**ACTIVITY:** Retype each record exactly; no pictures.

[[ MATERIAL FOR THIS TASK, beginning ]]

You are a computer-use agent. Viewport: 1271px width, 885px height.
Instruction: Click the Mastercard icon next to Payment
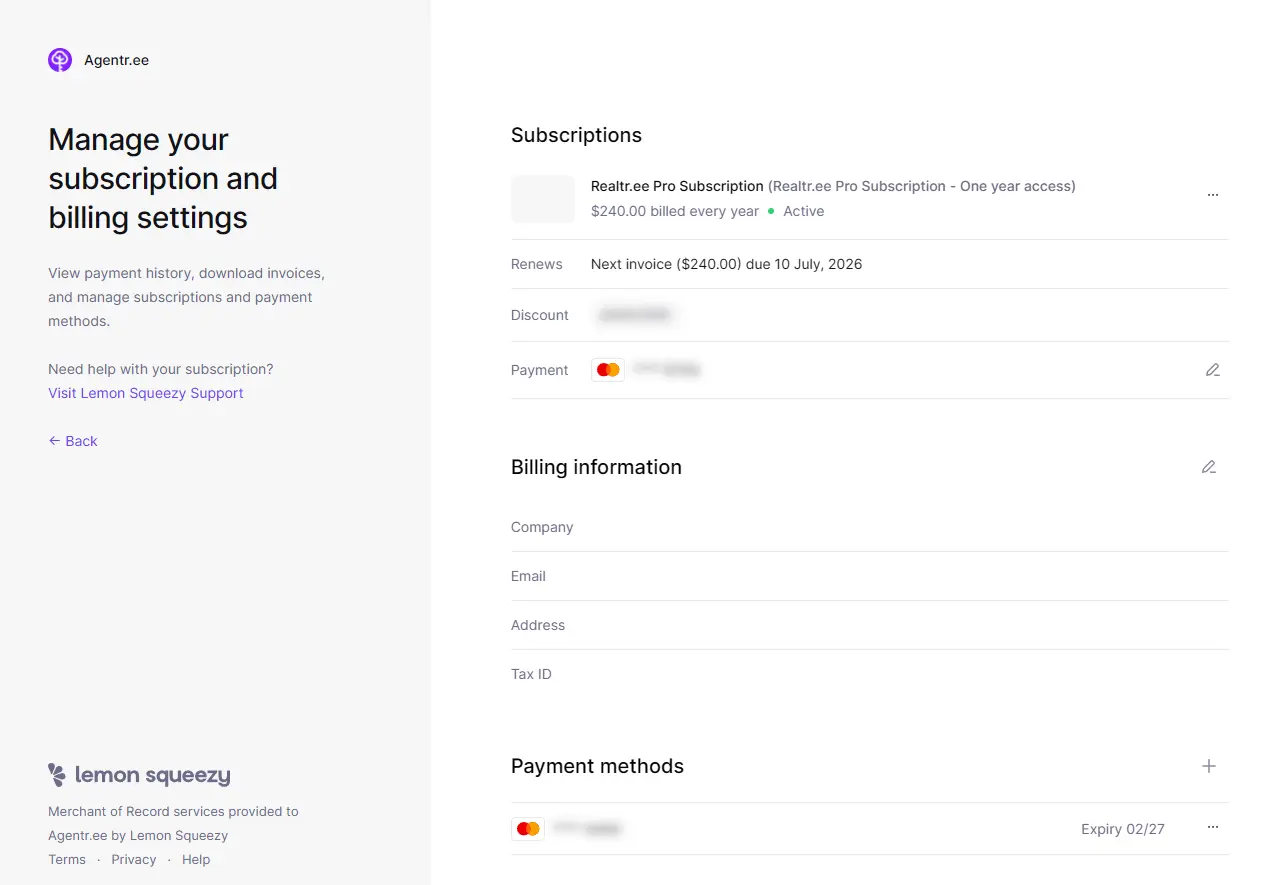click(607, 369)
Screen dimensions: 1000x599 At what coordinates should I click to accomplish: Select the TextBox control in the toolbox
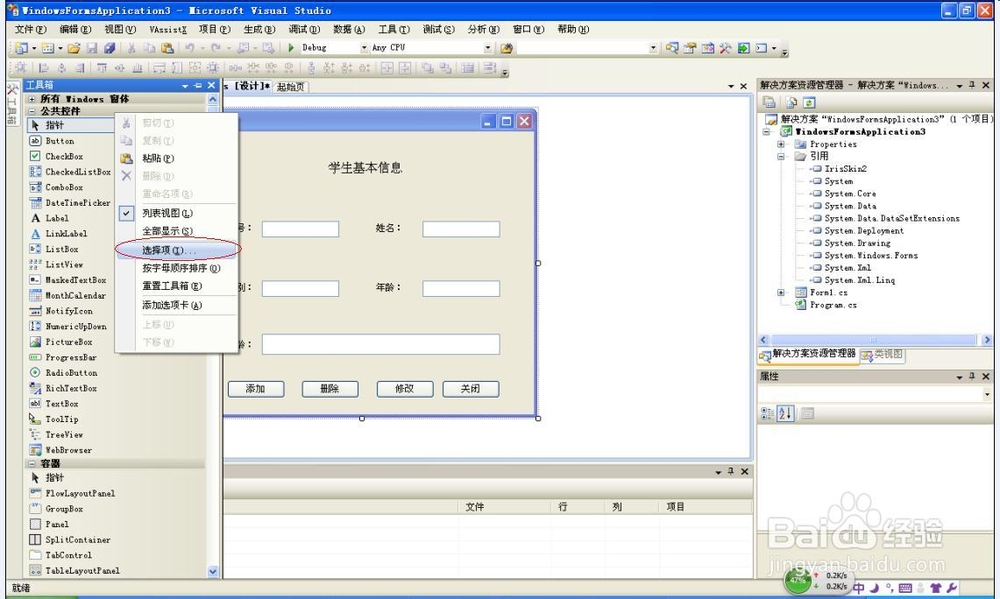[x=60, y=403]
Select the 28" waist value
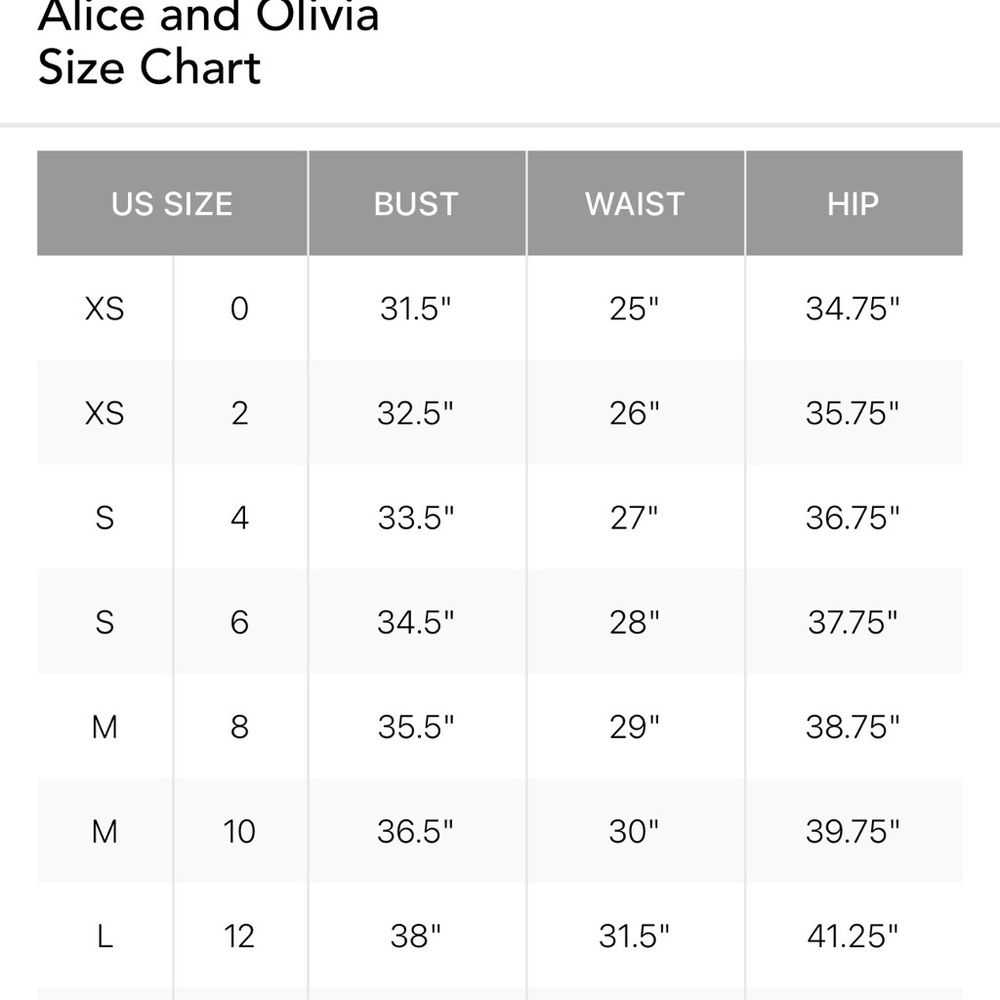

[[ MATERIAL FOR THIS TASK, end ]]

**REPLY:**
You are a computer-use agent. Viewport: 1271px width, 885px height.
Instruction: Click the Mastercard icon next to Payment
click(607, 369)
Screen dimensions: 1000x599 At what coordinates should I click to accomplish: Select the TextBox control in the toolbox
[x=60, y=403]
Select the 28" waist value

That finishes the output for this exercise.